[Records for this task Boundary: Start]
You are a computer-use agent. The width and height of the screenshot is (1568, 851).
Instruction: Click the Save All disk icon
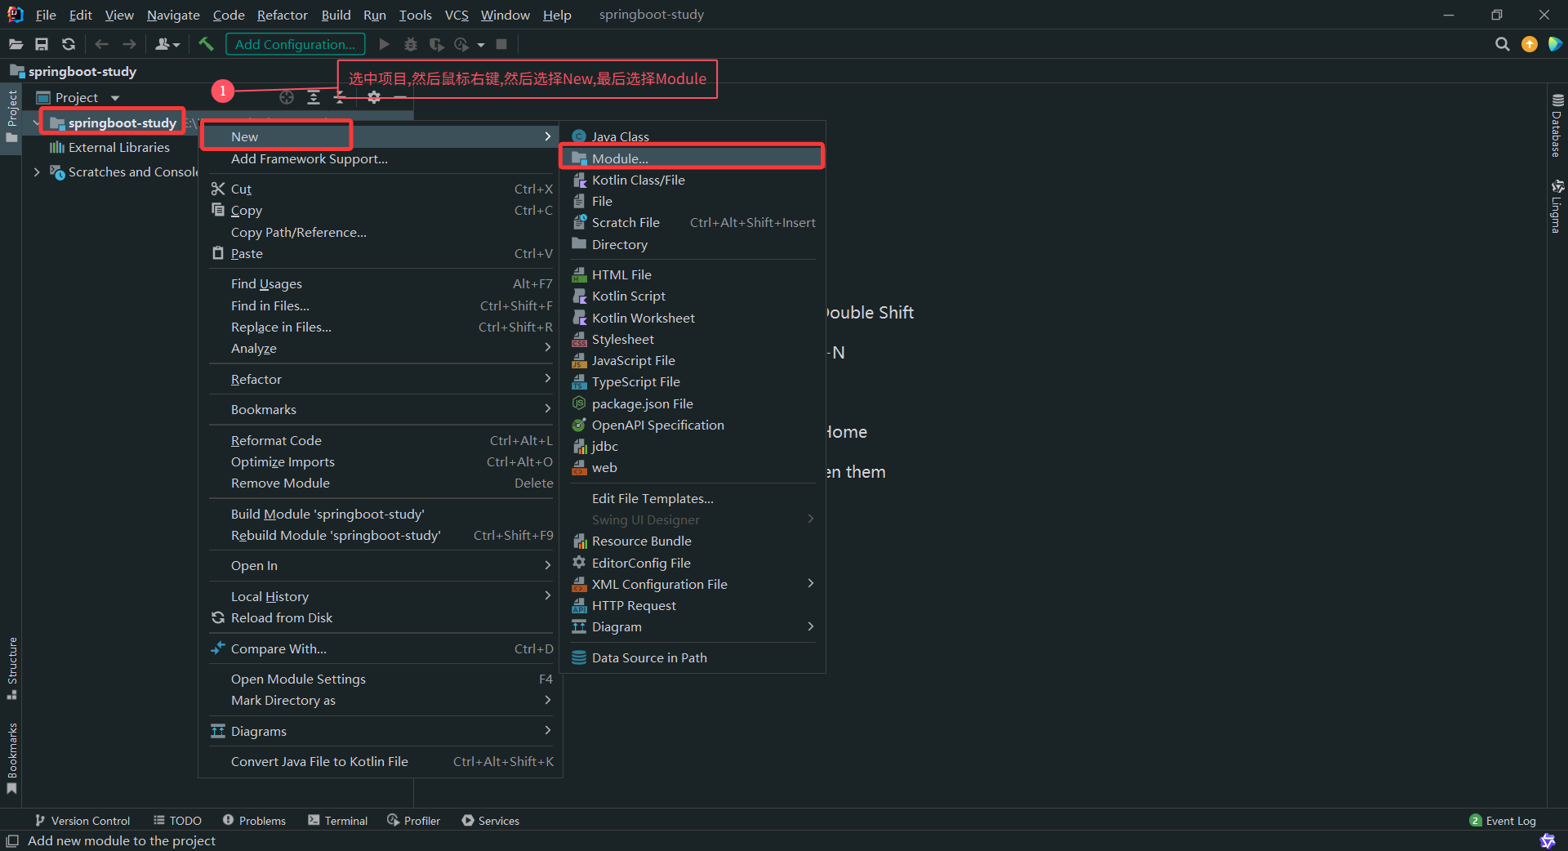pyautogui.click(x=42, y=44)
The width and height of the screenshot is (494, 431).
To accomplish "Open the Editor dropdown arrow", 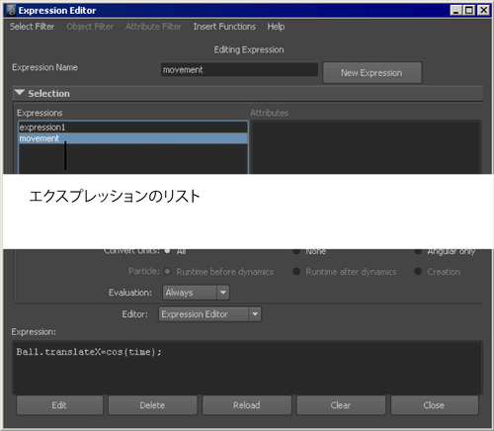I will pyautogui.click(x=255, y=314).
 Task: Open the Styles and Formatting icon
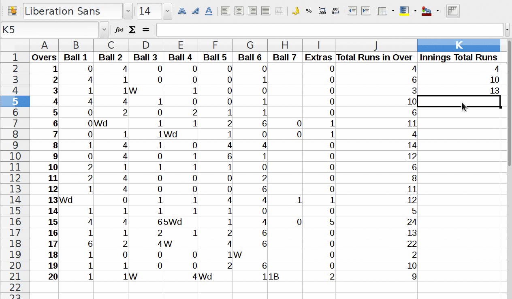click(13, 11)
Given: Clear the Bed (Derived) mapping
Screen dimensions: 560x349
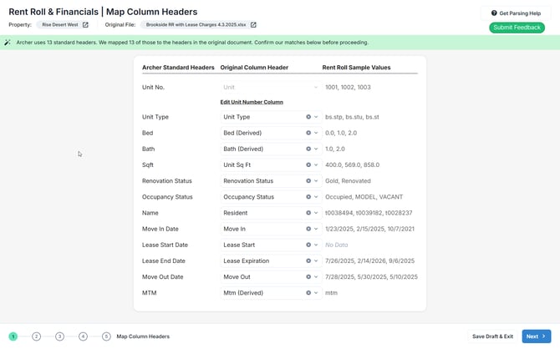Looking at the screenshot, I should coord(308,133).
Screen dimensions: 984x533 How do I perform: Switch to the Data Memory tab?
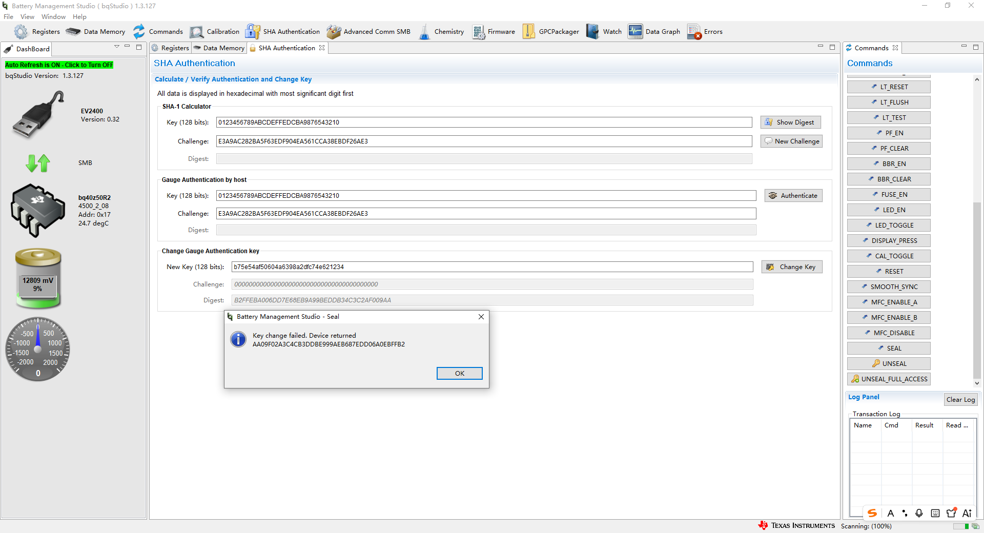(x=219, y=48)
[Records for this task Boundary: End]
Exercise details | An exact copy of the lines from the line containing "Screen dimensions: 560x349" through the final line of the listing, without pictures, is the expected result.

Answer section |
Screen dimensions: 560x349
Looking at the screenshot, I should coord(308,133).
Screen dimensions: 984x533 How do I perform: Switch to the Data Memory tab?
(x=219, y=48)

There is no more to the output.